FEMA shared California wildfire victims’ personal data with outside vendor

Millions of disaster victims — including thousands of those hit by California wildfires — had personally identifiable information put in jeopardy when they applied for housing relief with the Federal Emergency Management Agency, authorities said Friday.

The federal Office of Inspector General said the information was included in applications hurricane and wildfire victims submitted to FEMA’s Transitional Sheltering Assistance program and was passed onto vendors without some of it being removed.

“During our audit … we determined that FEMA violated the Privacy Act of 1974 and Department of Homeland Security policy by releasing [personally identifiable information] of 2.3 million survivors of Hurricane Harvey, Irma, and Maria and the California wildfires in 2017,” the March 15 memo stated. “Without corrective action, the disaster survivors involved in the privacy incident are at increased risk of identity theft and fraud.”

The information included applicants’ full names, last four digits of their Social Security numbers, home addresses, and bank account and routing numbers.

“I want to be clear, this is not a compromise, it was an oversharing of information with a contracted vendor,” Abigail Dennis of FEMA said in an email. “There has been no information to suggest that survivor data has been compromised.”

Some of the jeopardized information was needed in an earlier version of the Transitional Sheltering Assistance program to directly place funds into the bank accounts of displaced disaster victims.

But in the new version of the program, FEMA has to send over only 13 pieces of data from an application to verify someone’s eligibility. Instead, it was providing more than 20 pieces, including sensitive personally identifiable information such as the applicant’s address and ZIP Code, as well as bank names, account numbers and routing numbers.

The vendor “did not notify FEMA that it was providing information unnecessary to fulfilling the contract terms,” the Inspector General’s Office wrote, while acknowledging that the company was not required to do so.

Had the company told FEMA it was sending over more information than necessary, the memo said, “FEMA may have been able to remedy this situation earlier and avoid additional privacy incidents.”

The information included data belonging to victims of the 2017 California wildfires in wine country and in Ventura and Santa Barbara counties.

In a response to a draft of the inspector general’s memo given to FEMA before its public release, the agency said it stopped sending unnecessary information to the vendor Dec. 7, after it learned about the practice from auditors.

“Since discovery of this issue, FEMA has taken aggressive measures to correct this error.
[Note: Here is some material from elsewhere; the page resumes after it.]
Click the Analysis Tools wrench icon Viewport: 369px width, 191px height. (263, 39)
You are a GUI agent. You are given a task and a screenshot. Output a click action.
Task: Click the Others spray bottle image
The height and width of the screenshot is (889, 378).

FEMA is no longer sharing unnecessary data with the contractor and has conducted a detailed review of the contractor’s information system,” FEMA spokeswoman Lizzie Litzow said in an emailed statement.

“FEMA has found no indicators to suggest survivor data has been compromised. FEMA has also worked with the contractor to remove the unnecessary data from the system and updated its contract to ensure compliance with Department of Homeland Security cybersecurity and information-sharing standards.”

But neither FEMA nor the Inspector General’s Office can say whether the vendor’s database of victims’ information was ever breached by an outside party because the company’s logs go back only 30 days, the memo said. Logs showed no breach in the 30 days of records available.

That shouldn’t be any consolation for the potential victims, said Michael Greenberger, a law professor and founder of the University of Maryland’s Center for Health and Homeland Security.

“They probably sent it digitally. When that information is transmitted, it can be picked up by bad actors. The contractor doesn’t know if its database has been invaded, and the fact it only goes back a month is meaningless,” he said.

“The fact you have an independent investigator calling this into question — there’s no excuse for this,” Greenberger added. “The only thing I can say in fairness to FEMA is that data like this is being lost across the country like crazy…. This is a nationwide problem.”

Auditors also found 11 security vulnerabilities in how the vendor stores information, the memo said. FEMA replied that four have since been fixed with the other seven expected to be fixed by June 30, 2020.

“Given the sensitive nature of these findings, we urge FEMA to expedite this timeline,” the Office of the Inspector General wrote.